Saturday, September 21, 2019

Hospital Point

Here we are in Norfolk, a busy Navy and industrial port.  We’re on anchor on the Portsmouth side of Elizabeth River, tucked away at ICW Mile 0, watching the 24-hour comings and goings of tows/barges and big ships negotiating their way past tourist boats, pleasure craft and fleets of colourful racing dinghies.  Who would be harbour master here?  At night, the city rings with harmonies that seem music to our ears after so long in rural Deltaville. 
Sunset Sailing School
We are here to wait for visitors – another brave couple – so we've been out exploring.  Not a lot has changed.  Luckily, the nearby MacArthur Centre (shopping mall) still has Barnes & Noble, a bookstore with coffee lounge and limited wi-fi (yaay, at least some connection!).  We debated doing a movie but found a table with power outlets so stayed put.  After ordering more cake, a few magazines and several books, naturally...

It seems we’ve arrived at just the right time.  There’s a boat show on this weekend at the Waterside Park.
Huge moon over Waterside Park

Friday, September 20, 2019

Off the Hook

On Sunday, 8th September, we found ourselves free, free at last, heading down Chesapeake Bay to Norfolk with an entourage of flies of all persuasions and of course, our very fat and happy boatyard spider, Herbert.   Both tide and wind were in our favour, so we set a cracking 8kts with the genoa up (and motor on – it is the Chesapeake after all!) for our first and longest (five hour) voyage this season.
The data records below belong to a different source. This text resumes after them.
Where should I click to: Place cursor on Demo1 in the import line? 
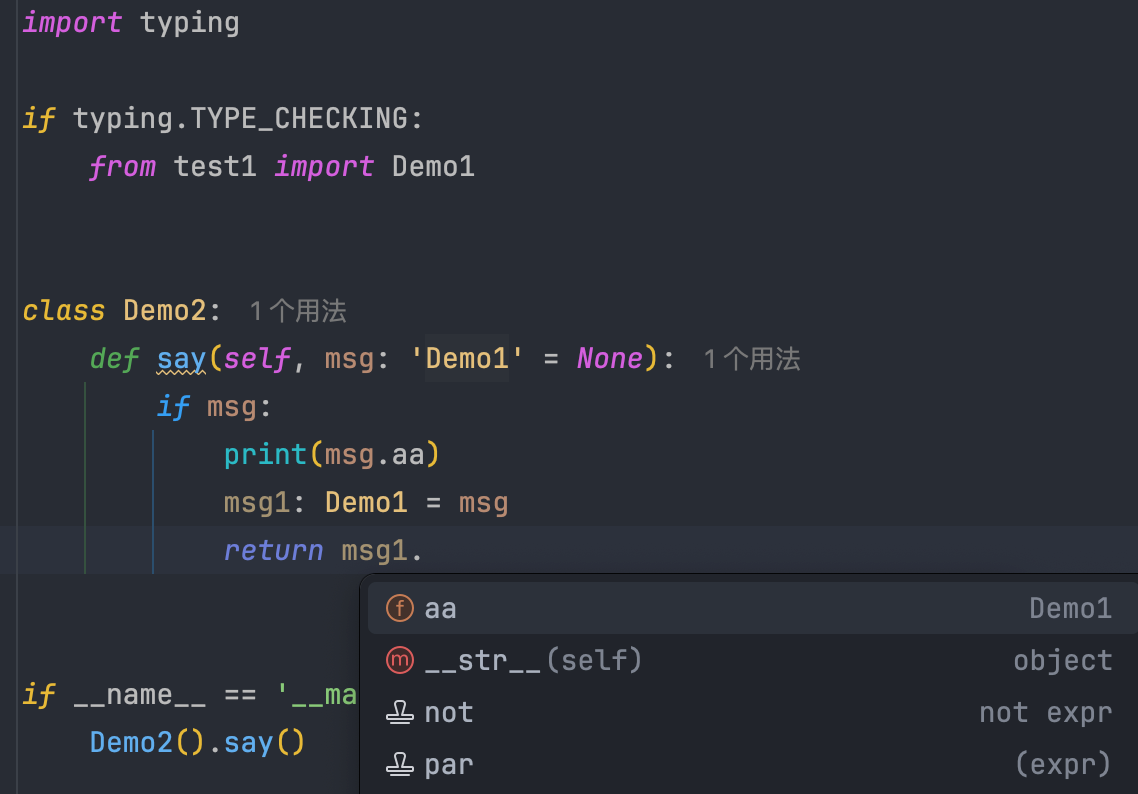pyautogui.click(x=433, y=166)
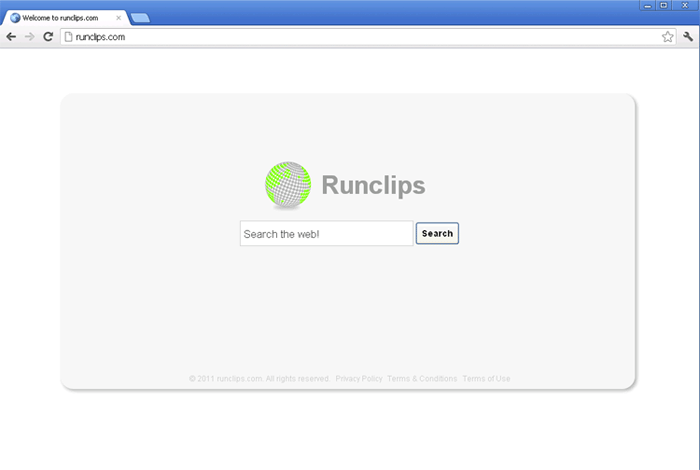Click the Runclips globe logo
700x470 pixels.
tap(288, 185)
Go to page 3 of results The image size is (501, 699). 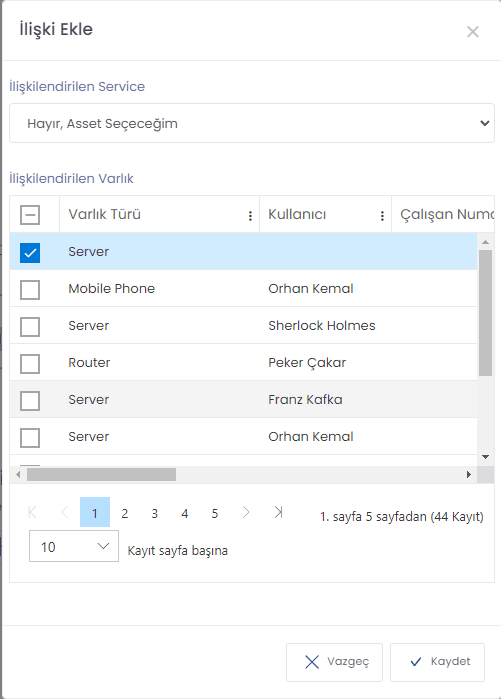click(x=154, y=513)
Our departure delays up to this point had been many and varied; mostly to do with ongoing maintenance issues – WJ3 is 19 years old after all!  Plans to sail up the Potomac to Washington and eventually, even the one to visit Tangier Island from Reedville, one day’s sail away, were crossed off the list.  Power problems our trusty Cap’n had thought he’d tamed, surfaced yet again.  We had been living off solar power alone – very noble of course, but not sufficient to recharge needy gadgets.  GS continued her daily visits to the Sailor’s Lounge with its plentiful supply of electricity, aircon and not-so-cranky company.   
Of course, there were other diversions.  Out sailing with Bill on Aeolus.
A spanking new alternator arrived and the Cap’n with text book diligence, fitted it in place.  All seemed to work well, only we were just short of Labor Day weekend, a three-day salute to the end of summer, school holidays and usually a boating frenzy.  We decided to sit it out, with our anchor well dug into muddy Jackson Creek, rather than tempt fate in other popular locations.  It all came to naught however with Dorian, a hulking hurricane monster moving painfully slowly in our direction.

The Lounge TV was locked on the Weather Channel, reports of the massive damage to the Bahamas unfolded and predictions, most scientific and others quite irrational, were made.  Friday (6th) was forecast as our day to meet Dorian, although with less damaging winds (down from 85 to 60mph**) and high tides/flooding.  Like most other boaters, we took down sails and canvas and prepared our boat.  On Thursday we moved into a floating dock on the Marina (with 20 ft piles) and strapped WJ3 and Bruce (the dinghy) down for the big blow.  Yes, we were edgy.

**1mph=1.6km/h; I'm too lazy to convert
And even more excuses
We can't go now.  A crab has taken up residence on our anchor chain...
Obstructions to the right (starboard) of us.
 Thimble Shoal Lighthouse
Fortunately, at Cape Hatteras, Dorian moved further out to sea and we were spared the worst.  In our safe spot protected by surrounding pine forests, winds gusted to high 40’s.  A couple of the fixed docks went underwater with higher than normal tides.  A day of rain helped wash off the boat (the Cap’n was happy) and plugged into Marina power, GS was happy.  Even the boatyard spider survived (and was happy).

So, it was in a state of cheerfulness that Cap’n and crew finally set forth on this season’s “maiden” run down the Bay.  Although, we had promised Dock Master Dennis to be back in a week!